Records for this exercise below:
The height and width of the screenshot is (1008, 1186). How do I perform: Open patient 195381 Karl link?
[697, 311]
End of Records for this exercise.
Records for this exercise below:
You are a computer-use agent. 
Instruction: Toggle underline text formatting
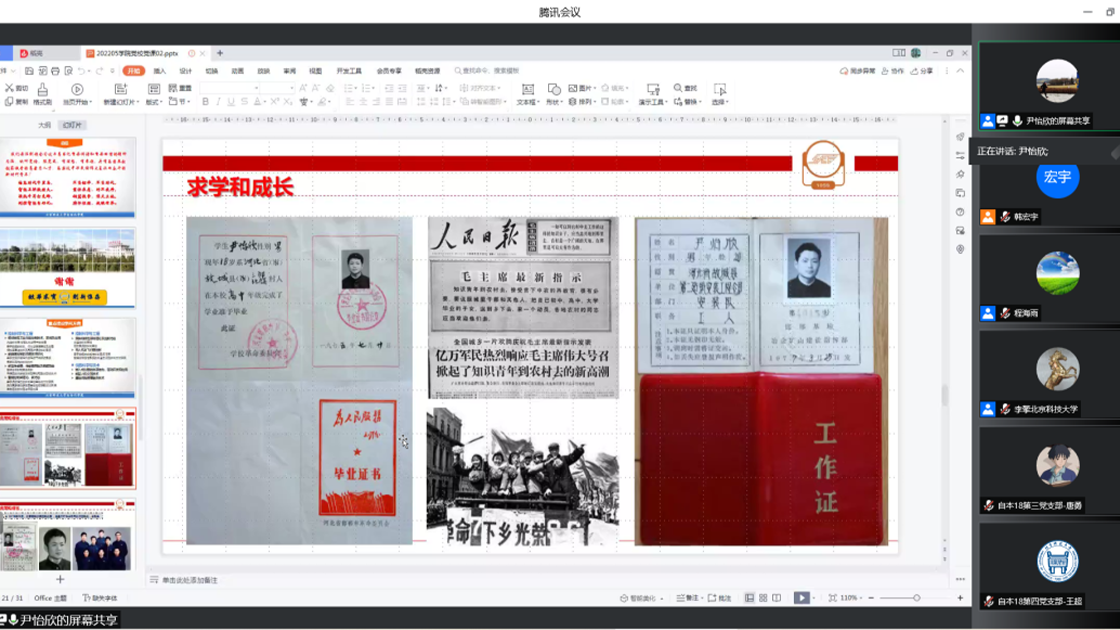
End of Records for this exercise.
Records for this exercise below:
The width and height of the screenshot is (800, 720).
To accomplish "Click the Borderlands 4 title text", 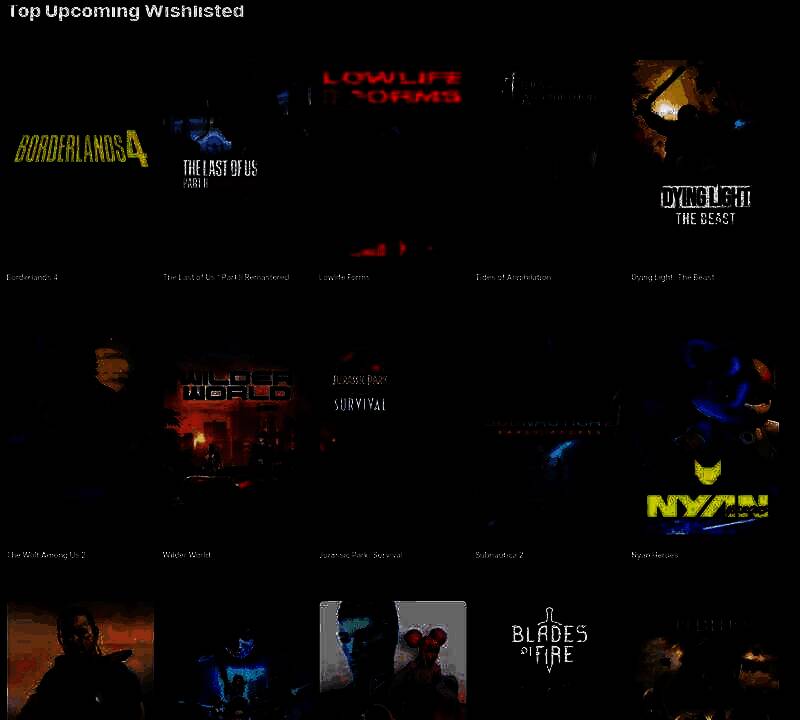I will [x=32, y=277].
End of Records for this exercise.
- [What is being asked] Write down exactly the span of lines above from the one containing "You are a computer-use agent." to the one containing "Instruction: Toggle underline text formatting", both ends included.

- [Response for this exercise]
You are a computer-use agent. 
Instruction: Toggle underline text formatting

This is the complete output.